Posisi Indonesia dalam Konteks Perang Dingin
Memasuki suasana Perang dingin, Indonesia berusaha konsisten dengan prinsip yang menjunjung tinggi kemerdekaan sebagai hak setiap bangsa dan warganya, serta prinsip yang menekankan ko-eksistensi damai dan secara aktif ikut melaksanakan ketertiban dunia.
Prinsip kemanusiaan menurut alam pemikiran Pancasila menjadi sintesis antara pendukung ajaran Declaration of American Independence dan Manifesto Komunis. Soekarno mengatakan bahwa Indonesia tidak mengikuti konsep liberal maupun komunis, namun mempunyai sesuatu yang lebih cocok yaitu Pancasila.
Pilihan posisi Indonesia untuk memperjuangkan koeksistensi damai dalam suasana perang dingin itu dirumuskan oleh Mohammad Hatta dengan prinsip poliktik luar negeri bebas aktif. Ia menangkap potensi konflik internal antar kelompok elite sebgai luberan konflik eksternal setelah persetujuan Linggarjati dan Renville. Prokontra terhadap kedua persetujuan antara pemerintah Indonesia dan pemerintah  kerajaan Belanda merupakan gambaran konkret dari dinamika poliktik internasional dari pertentangan politik antara adikuasa AS dan US. Hatta mulai memformulasikan adagium politik luar negeri yang bebas seraya tetap aktif memperjuangkan kemerdekaan, perdamaian, dan kadilan dalam pergaulan antarbangsa. Kemudian Indonesia terdorong untuk berperan aktif dalam mempromosikan gerakan non-blok.
Gerakan Non-Blok didirikan berdasarkan 10 prinsip dasar yang disepakati dalam KTT Asia-Afrika yang juga disebut sebagai Dasasila Bandung. Sebagaian diantaranya adalah menghormati hak-hak dasar manusia dan tujuan-tujuan yang termuat dalam piagam PBB, menghormati kedaulatan dan integritas teritorial semua bangsa, mengakui persamaan semua suku bangsa dan persamaan semua bangsa, dsb.

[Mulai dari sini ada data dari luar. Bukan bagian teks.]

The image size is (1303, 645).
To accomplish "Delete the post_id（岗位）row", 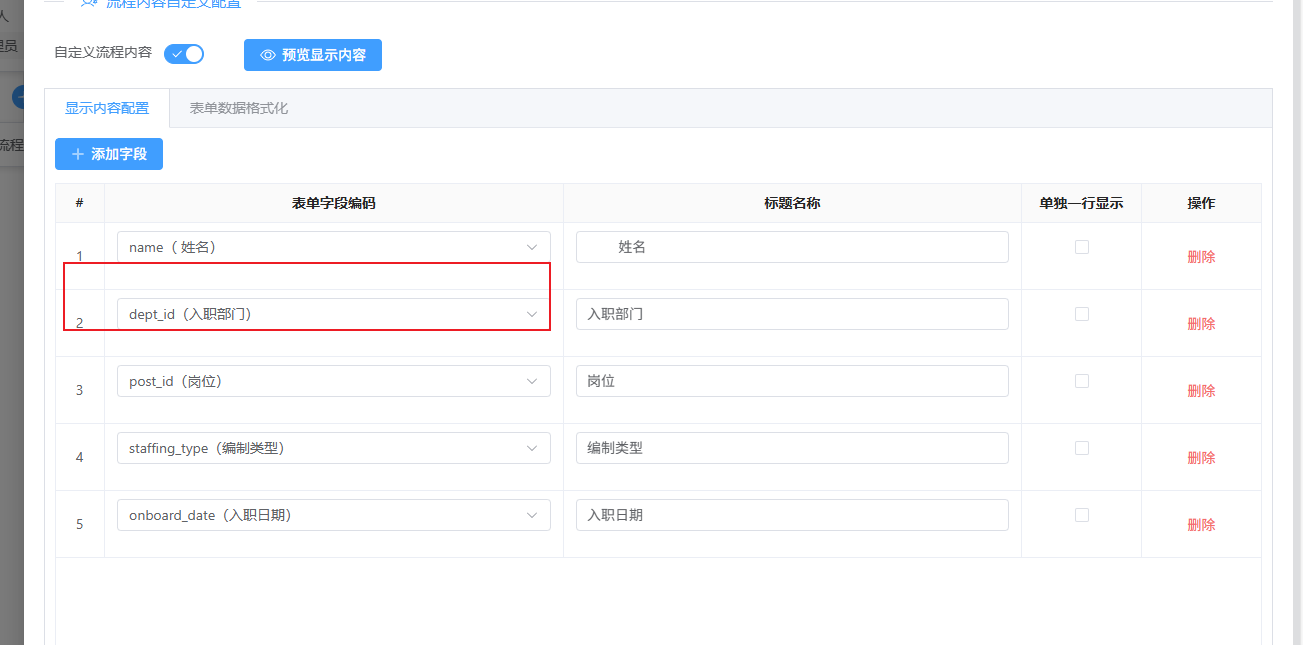I will click(x=1201, y=391).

Pilihan Indonesia atas politik luar negeri bebas aktif menempatkannya dalam perpaduan antara perspektif teori ‘idealisme politik’ dan ‘realisme politik dalam hubungan internasional. Sebagai tempat persilangan arus-arus internasional, Indonesia ikut hanyut dalam dekolonisaasi yang bertaut dengan gelombang kedua demokratisasi di bumi.
Setelah sekian lama berada di bawah dominasi asing yang tidak dijalankan dengan prinsip akuntabilitas yang responsif terhadap kebutuhan masyarakat koloni, Indonesia mengalami kesulitan untuk mengembangkan pemerintahan yang memadai dan responsif dan juga karena pemerintah tidak mampu untuk memenuhi harapan rakyat. Ketegangan dalam kehidupan nasional yang bertaut dengan ketegangan internasional lantas diproyeksikan ke dalam sikap internasionalisme Indonesia.

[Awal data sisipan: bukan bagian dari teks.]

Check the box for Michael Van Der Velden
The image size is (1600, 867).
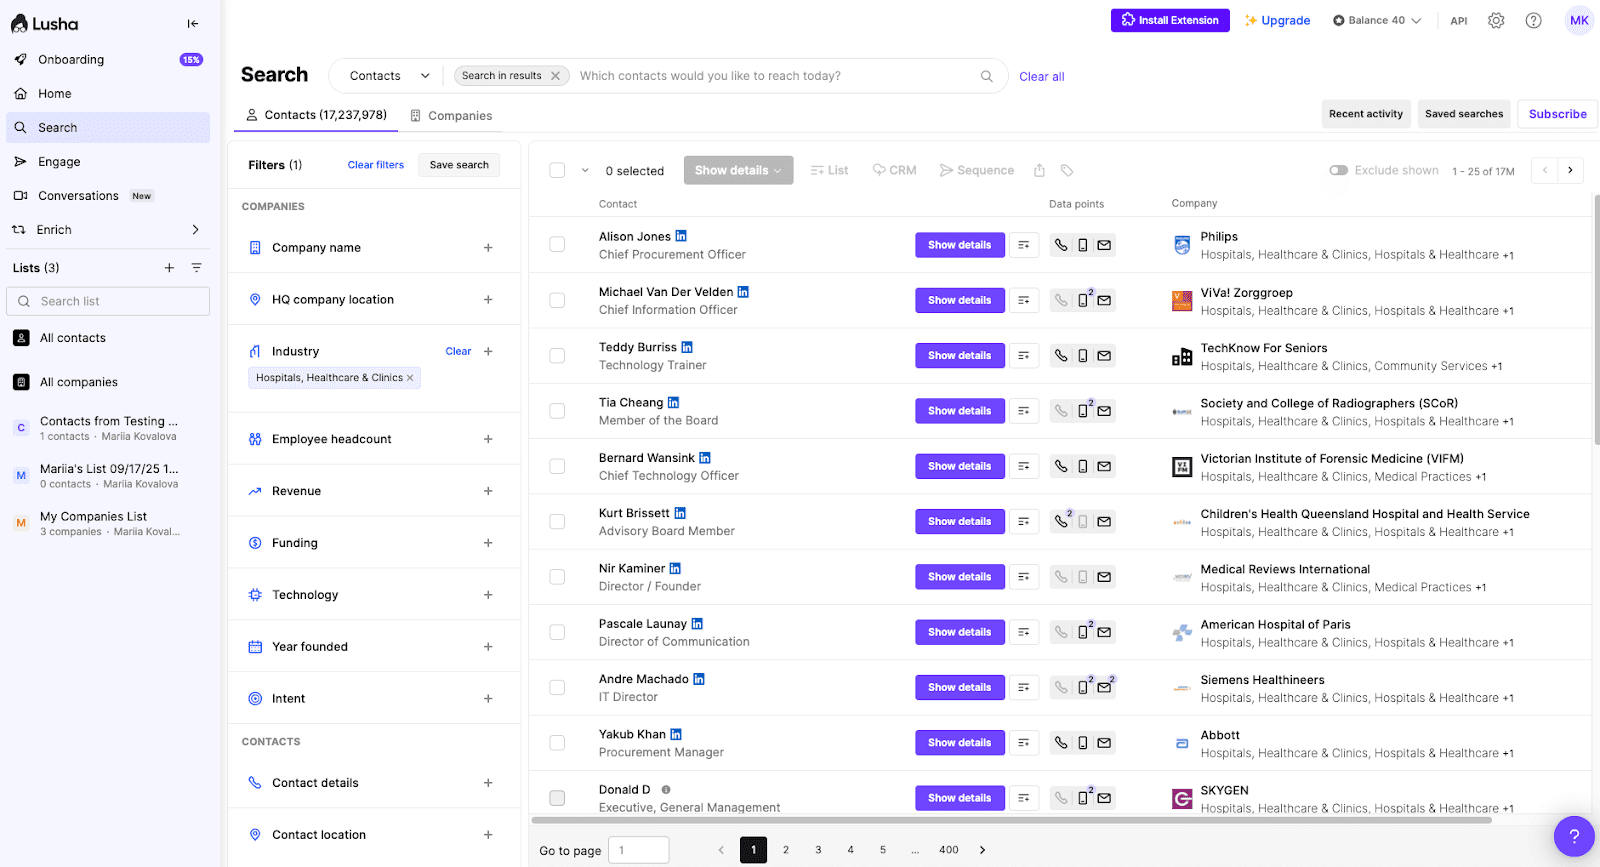[x=557, y=300]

Karena terdapat konfrontasi antara Indonesia-Malaysia, sebuah perang mengenai pulau Kalimantan, Soekarno kemudian manarik keanggotaan Indonesia dari PBB pada 20 Januari 1965. Kemudian pada 19 september 1966, Indonesia kembali menjadi anggota PBB.

Perbedaan  Perspektif tentang HAM: Universalisme vs Partikularisme
Akar kontroversi penerapan HAM di negara-negara Dunia Ketiga bermula dari perbedaan persepsi mengenai watak HAM sebagai eskpresi budaya. Terdapat dua narasi yaitu universalisme dan partikularisme yang mengakibatkan perbedaan pemahaman atas karakter HAM, pentingnya individu sebagai lawan hak masyarakat, dan penentuan waktu penahapan implementasi HAM dan penegakannya (Hernandez, 1995). Semua titik divergensi itu memunculkan rasa tidak percaya dan ekspresi permusuhan.

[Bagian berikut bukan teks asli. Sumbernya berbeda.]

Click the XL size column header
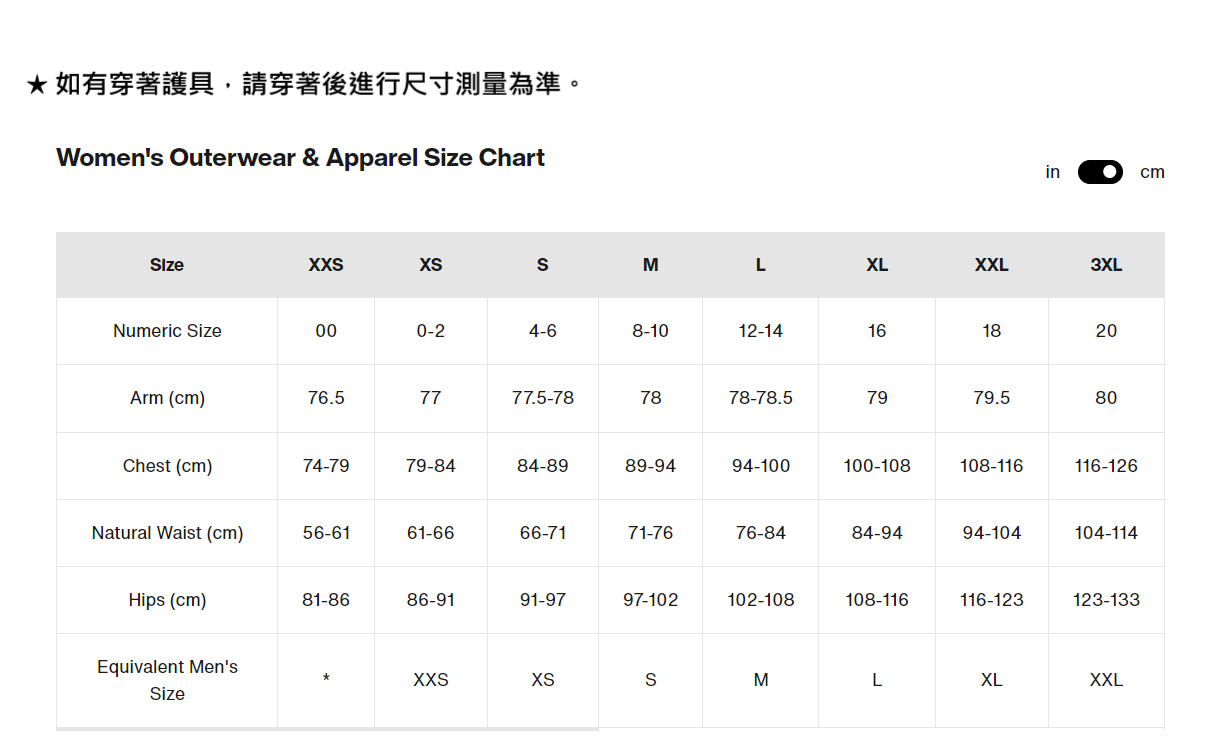 click(877, 265)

            Secara umum, kaum universalis menegaskan bahwa HAM adalah hak semua orang dan berasal dari konsep hukum alam yang menegaskan bahwa manusia memiliki hak alamiah tertentu untuk idup, bebas dan punya kepemilikan (Hernandez, 1995). Untuk memiliki HAM, seseorang harus dipandang sebagai manusia (Preis, 1996). HAM merupakan hak alami dan terkandung dalam diri manusia sejak manusia dilahirkan, jadi berlaku secara universal dan penguasa tidak boleh mengasingkannya dari warga negaranya.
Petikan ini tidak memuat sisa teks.